EUR/USD Technical Analysis
Euro/dollar didn’t stay long at high ground, due to the yen intervention. Only after a drop of around 200 pips, it stopped to rest above the 1.3950 line (mentioned last week) before digging deeper. Throughout most of the days that followed, the 1.3650 – 1.3838 range bounded the pair.
Technical lines from top to bottom:
We still start from high ground. The round number of 1.44 is another minor line, after holding the pair down in July. More significant support appears at 1.4335, which was support during during August.
1.4282 was the peak in November 1.4282 and played an important role afterwards as well. It is closely followed by 1.4250 which was the peak just now and also when the euro was climbing earlier in the year.
1.42 was a minor line of resistance in May and is immediate resistance. The pair managed to hold on to 1.4130 before collapsing at the end of October, and this is a new line on the chart.

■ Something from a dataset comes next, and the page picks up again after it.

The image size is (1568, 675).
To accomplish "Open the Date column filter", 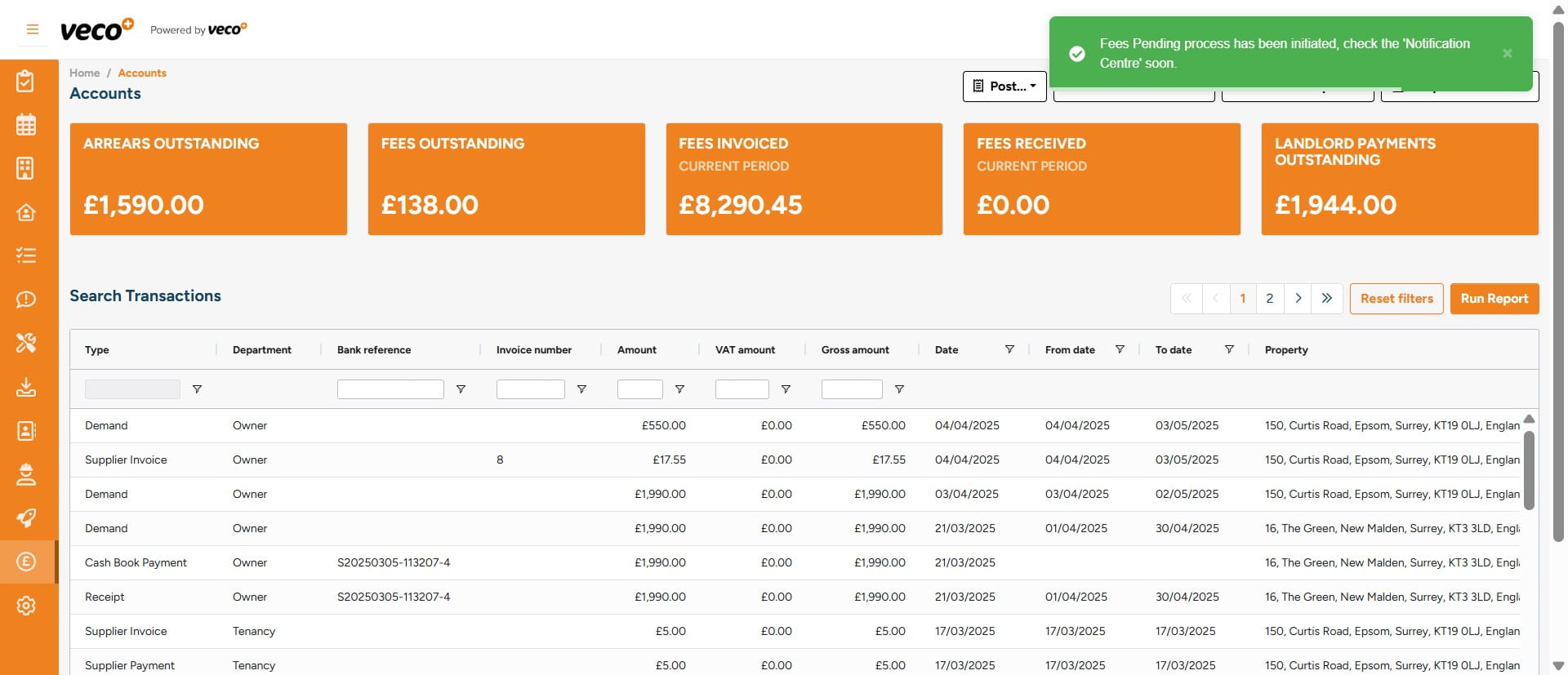I will 1009,349.
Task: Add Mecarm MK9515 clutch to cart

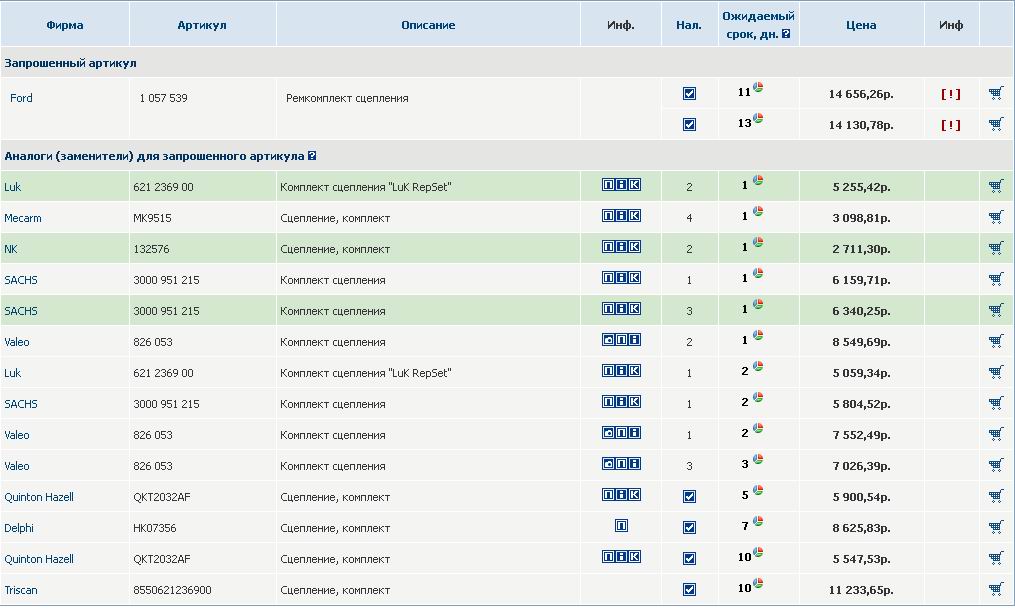Action: [x=995, y=217]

1.4050 is an updated version of the veteran 1.4030 line. It capped recovery attempts in October and beforehand. 1.3950 was a notable bottom during May and a strong cap in during October before the break.
1.3838, which was a swing low a few months ago and was later tested on a failed recovery attempt, is now somewhat weaker but still relevant, holding back attempts to rise. 1.3725 worked as support several times in October and served as a pivotal line in the range.

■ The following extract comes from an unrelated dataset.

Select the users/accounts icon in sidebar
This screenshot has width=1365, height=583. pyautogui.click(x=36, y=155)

1.3650 worked quite well in recent weeks, and was only temporarily breached. 1.3550 provided support early in September and then switched to resistance after the fall. It worked better as support, but is now resistance.
1.3450 is the next line of support.. It capped the pair and also worked as minor support recently. The bottom seen earlier in October at 1.3360 is the next line. It is an important pivotal line.

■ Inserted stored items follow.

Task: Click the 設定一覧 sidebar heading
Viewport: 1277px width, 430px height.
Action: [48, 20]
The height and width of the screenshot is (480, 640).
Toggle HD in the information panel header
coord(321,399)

More important support is at 1.3250 which held the pair early in the year. The recent 9 month low at 1.3145 is the next important line that will be closely watched on any downfall.
I remain bearish on EUR/USD
The full effect of the rate cut with the accompanying acknowledgement of a recession hasn’t been seen yet. The same goes for the problems in Italy and Portugal.With current yields, Draghi may be dragged into a full scale QE. And while the referendum is off and Papandreou survived for now (brilliant or foolish move?), the uncertainty surrounding Greece is still huge. Regarding Chinese or other investment in the EFSF bailout fund, certainty is higher: no help is on the way.